Yet, rather than undertake the painful internal process of returning the Republican Party to its traditions of racial tolerance, the GOP appears to have opted for a strategy that would "double-down" on its rural white "base" by over-weighting those votes and undervaluing the votes of minorities and city-dwellers.
While this scheme is playing out in several GOP-controlled states, the movement is advancing fastest in Richmond, a city proud of its boulevard of giant statues honoring Confederate "heroes." Inside the Virginia Statehouse, a large statue of Gen. Robert E. Lee stands in the center of the old House of Representatives as if he has just arrived to give instructions to the chamber.
But this Republican assault on "one person, one vote" is not about the past but the present and the future. The real-life effect of Virginia's new "Three-Fifths (or less)" clause is demonstrated by the fact that if the proposed system were in effect last November, Obama would have won the state but received only four of the state's 13 electoral votes.
State Sen. Donald A. McEachin, a Democrat, denounced the Republican bill as "absolutely a partisan bill aimed at defying the will of the voters, giving Republican presidential candidates most of Virginia's electoral votes, regardless of who carries the state."
Across the country, Republican politicians also have been trying to suppress the minority vote through voter ID laws that tend to disenfranchise urban dwellers and the poor and by reducing voting times with the result of creating long lines at city precincts and forcing many voters to stand in lines for hours.

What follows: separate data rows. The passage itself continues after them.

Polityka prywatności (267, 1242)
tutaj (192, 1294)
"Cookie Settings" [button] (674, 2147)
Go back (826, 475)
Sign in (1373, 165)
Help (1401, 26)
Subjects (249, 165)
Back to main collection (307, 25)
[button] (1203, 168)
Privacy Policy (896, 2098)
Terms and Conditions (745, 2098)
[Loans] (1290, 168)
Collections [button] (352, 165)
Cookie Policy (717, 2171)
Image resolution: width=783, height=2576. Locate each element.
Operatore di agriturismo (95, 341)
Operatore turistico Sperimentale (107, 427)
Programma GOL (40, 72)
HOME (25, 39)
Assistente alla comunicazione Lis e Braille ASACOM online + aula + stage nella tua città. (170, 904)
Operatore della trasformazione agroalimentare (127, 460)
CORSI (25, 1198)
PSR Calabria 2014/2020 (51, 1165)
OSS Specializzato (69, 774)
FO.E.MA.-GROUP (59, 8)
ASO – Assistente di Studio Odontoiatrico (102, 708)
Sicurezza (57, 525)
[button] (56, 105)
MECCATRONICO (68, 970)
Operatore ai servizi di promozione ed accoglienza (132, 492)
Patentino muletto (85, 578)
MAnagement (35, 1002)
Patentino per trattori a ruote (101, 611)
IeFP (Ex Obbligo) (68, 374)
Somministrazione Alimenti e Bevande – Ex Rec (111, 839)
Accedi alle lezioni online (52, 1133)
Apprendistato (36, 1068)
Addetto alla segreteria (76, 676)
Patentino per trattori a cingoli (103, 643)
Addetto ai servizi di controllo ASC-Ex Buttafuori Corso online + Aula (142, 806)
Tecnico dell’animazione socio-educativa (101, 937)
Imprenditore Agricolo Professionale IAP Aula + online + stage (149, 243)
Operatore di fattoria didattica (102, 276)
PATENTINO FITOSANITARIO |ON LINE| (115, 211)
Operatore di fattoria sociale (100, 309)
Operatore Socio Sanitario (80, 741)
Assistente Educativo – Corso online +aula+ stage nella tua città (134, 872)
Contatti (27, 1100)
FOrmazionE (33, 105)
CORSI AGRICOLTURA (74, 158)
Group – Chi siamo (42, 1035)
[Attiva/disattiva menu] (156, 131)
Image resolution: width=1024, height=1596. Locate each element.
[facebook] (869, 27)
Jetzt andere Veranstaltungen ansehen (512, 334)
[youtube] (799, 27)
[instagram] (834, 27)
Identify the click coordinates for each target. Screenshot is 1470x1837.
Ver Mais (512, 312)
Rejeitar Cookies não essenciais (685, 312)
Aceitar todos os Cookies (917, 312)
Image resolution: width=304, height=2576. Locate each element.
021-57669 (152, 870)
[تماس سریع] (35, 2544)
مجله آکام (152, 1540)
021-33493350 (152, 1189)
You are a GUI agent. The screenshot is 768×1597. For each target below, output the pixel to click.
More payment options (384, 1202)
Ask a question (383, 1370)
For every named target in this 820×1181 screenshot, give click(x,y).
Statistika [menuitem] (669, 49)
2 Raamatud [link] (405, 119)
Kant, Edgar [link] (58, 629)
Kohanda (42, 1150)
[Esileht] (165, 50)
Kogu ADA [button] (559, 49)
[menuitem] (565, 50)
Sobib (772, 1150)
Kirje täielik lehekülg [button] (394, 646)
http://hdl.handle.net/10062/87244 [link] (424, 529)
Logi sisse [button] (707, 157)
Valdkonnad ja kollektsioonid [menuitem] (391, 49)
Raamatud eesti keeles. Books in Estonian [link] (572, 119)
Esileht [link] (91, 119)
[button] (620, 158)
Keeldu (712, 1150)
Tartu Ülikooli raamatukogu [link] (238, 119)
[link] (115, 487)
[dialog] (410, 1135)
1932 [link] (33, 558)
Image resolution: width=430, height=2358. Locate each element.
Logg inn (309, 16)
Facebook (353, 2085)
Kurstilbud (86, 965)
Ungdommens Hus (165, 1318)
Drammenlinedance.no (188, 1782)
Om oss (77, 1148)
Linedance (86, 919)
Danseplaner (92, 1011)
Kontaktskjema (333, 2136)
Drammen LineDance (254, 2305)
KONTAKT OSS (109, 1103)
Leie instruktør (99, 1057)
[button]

The bitter irony of today's Republican Party leading the fight to devalue the concept of equal citizenship was that the original Republican Party led the fight to grant full citizenship to African-Americans in the 1860s. The GOP, however, has since evolved via Nixon's Southern Strategy into a national political organization determined to minimize, if not neutralize, the influence of blacks and other minorities.